When working with strings, you need to understand the types you are using.

This is a fixed area in memory, of fixed size.

char buffer [24];

This is a dynamically allocated buffer that must be freed

char* szBuffer = malloc(24);
free(szBuffer)

Instead of doing that correctly, your createFBlink does malloc twice, and free zero times.

If you return a malloc'ed buffer from a function, you still must free it.

char * result = createFBlink(stuff);
free(result);

Since the types are different, you would need to use another function to move the string data from one to the other.

char * result = createFBlink(stuff);
strcpy(fblink, result, sizeof(fblink));
free(result);

And then you have additional risk from writing outside the allocated space.
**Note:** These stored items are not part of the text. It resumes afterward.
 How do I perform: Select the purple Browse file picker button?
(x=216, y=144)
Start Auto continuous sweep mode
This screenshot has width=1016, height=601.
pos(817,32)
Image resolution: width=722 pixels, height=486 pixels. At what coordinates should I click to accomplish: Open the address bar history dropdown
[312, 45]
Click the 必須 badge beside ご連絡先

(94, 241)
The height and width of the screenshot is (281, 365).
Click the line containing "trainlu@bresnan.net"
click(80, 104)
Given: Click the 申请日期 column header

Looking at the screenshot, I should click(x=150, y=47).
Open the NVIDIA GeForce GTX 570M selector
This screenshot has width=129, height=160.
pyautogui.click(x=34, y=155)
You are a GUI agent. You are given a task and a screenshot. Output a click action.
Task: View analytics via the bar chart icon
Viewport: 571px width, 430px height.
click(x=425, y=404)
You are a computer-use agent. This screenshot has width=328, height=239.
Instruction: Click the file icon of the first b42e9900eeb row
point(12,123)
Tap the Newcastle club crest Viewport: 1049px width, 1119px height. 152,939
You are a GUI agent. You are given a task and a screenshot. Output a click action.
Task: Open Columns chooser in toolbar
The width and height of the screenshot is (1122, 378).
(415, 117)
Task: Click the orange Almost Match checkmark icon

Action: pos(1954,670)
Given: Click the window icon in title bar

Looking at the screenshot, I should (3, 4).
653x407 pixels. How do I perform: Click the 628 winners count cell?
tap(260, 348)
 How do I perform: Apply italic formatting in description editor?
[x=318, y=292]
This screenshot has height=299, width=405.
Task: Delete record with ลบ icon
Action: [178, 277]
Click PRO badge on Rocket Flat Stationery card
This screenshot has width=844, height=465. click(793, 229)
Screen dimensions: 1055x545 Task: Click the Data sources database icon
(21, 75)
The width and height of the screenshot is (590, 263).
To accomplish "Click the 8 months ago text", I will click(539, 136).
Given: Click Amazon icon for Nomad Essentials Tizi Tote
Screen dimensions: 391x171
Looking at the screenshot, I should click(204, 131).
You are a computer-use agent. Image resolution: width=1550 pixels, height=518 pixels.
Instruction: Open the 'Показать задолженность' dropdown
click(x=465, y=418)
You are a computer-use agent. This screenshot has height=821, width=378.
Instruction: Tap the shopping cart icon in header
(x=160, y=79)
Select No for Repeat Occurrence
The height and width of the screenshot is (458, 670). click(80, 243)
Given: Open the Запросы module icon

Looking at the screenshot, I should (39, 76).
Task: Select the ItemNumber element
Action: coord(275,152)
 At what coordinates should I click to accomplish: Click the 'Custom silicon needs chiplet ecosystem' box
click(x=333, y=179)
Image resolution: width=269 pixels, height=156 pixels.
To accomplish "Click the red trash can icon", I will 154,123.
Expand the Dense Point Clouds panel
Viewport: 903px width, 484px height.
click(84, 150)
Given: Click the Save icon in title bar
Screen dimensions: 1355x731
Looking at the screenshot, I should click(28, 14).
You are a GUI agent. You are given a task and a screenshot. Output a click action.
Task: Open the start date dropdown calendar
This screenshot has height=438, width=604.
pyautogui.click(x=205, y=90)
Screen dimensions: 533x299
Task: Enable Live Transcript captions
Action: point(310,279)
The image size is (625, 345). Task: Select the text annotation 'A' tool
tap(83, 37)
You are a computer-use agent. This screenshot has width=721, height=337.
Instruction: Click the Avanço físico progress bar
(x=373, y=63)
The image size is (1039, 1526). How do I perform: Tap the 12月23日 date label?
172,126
Let's try a made-up name with some common names.

firstname "Richard"
lastname  "Hernandez"
returned string "Hernandez.Richard@facebook.com"

Oh look, 31 characters in a 24 character string. We just overwrite something, somewhere on your computer. Literally anything could happen, now.

So you have all kinds of risk. You have to match malloc with free. You have to keep track of the size. All of this is considered to be VERY BAD c++ style. The std::string class is highly recommended for this. You want your string class to take care of all the resource management, so you can't mess it up while you are using it.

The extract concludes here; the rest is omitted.